|Ph.D Student||Rokita Tomer|
|Subject||Experimental and Numerical Investigation of the Subsonic|
Flow Field inside and near a Weapons Bay
|Department||Department of Aerospace Engineering||Supervisors||Professor Emeritus Jerrold Greenberg|
|Professor Rimon Arieli|
|Dr. Yuval Levy|
|Full Thesis text|
Motivated by the development of recent military aircraft that carry weapons internally (for improved stealth and aerodynamic efficiency), this research provides a detailed investigation of the subsonic flow field inside and near a weapons bay. The weapons bay configuration is represented by a plate with a rectangular cutout (cavity) immersed in a fluid moving parallel to the plate. Despite its simple geometry, a cavity generates complicated flow that contains a wide range of physical phenomena: unsteady shear-layer, vortex shedding, recirculation eddies, instabilities and three dimensional effects. Characterization and understanding of these phenomena are challenging tasks, especially in high Reynolds number turbulent regimes.
The research focuses on a three-dimensional, high Reynolds cavity configuration, which has a moderate length-to-depth ratio (6.25), and a width-to-depth ratio of 2. The cavity is exposed to a freestream Mach number of 0.40 and a Reynolds number (based on cavity depth) of 1.6 million, with a thick turbulent incoming boundary layer.
The experimental investigation includes the design and implementation of a designated wind-tunnel model, which allows various measurements of flow properties inside and near the cavity, and, in particular, simultaneous measurements of pressures and velocities. The numerical investigation includes time-accurate, three-dimensional numerical flow simulations, utilizing a hybrid RANS/LES approach, which is extensively validated, thereby allowing us to study three dimensional spatial-temporal patterns of cavity flow in depth.
Special attention is paid to the cavity shear-layer whose characteristics and stability are analyzed by application of Linear-Hydrodynamic-Stability-Theory. The analysis reveals that the behavior of the cavity shear-layer is analogous to a free shear-layer, approximately up to mid-length of the cavity, where further downstream non-linear interactions occur. In addition, a linear relation between shear-layer thickness and shear-layer turbulence intensity was found, and a new empirical correlation is proposed.

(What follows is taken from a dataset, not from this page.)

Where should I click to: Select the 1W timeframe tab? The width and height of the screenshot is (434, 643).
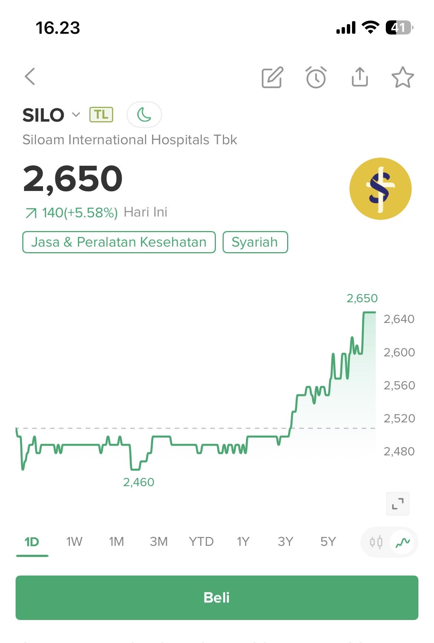click(74, 542)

The mean and unsteady flow structure is first examined qualitatively by advanced flow visualizations techniques and vortex tracking in time and space and then quantitatively by calculation of spatial velocity cross-correlation fields and application of Proper-Orthogonal-Decomposition in both two-dimensions and three-dimensions. This type of analysis sheds new light on three-dimensional cavity flow by disclosing novel non-intuitive dominant structures and modes. Stretched streamwise vortices are shown to be dominant, at least as the spanwise structures that originate from the classical two-dimensional shear-layer instability.
Furthermore, the effect of the approaching boundary-layer thickness on cavity flow properties is investigated. Thinner boundary-layer is shown to cause a higher impingement velocity on the cavity aft wall.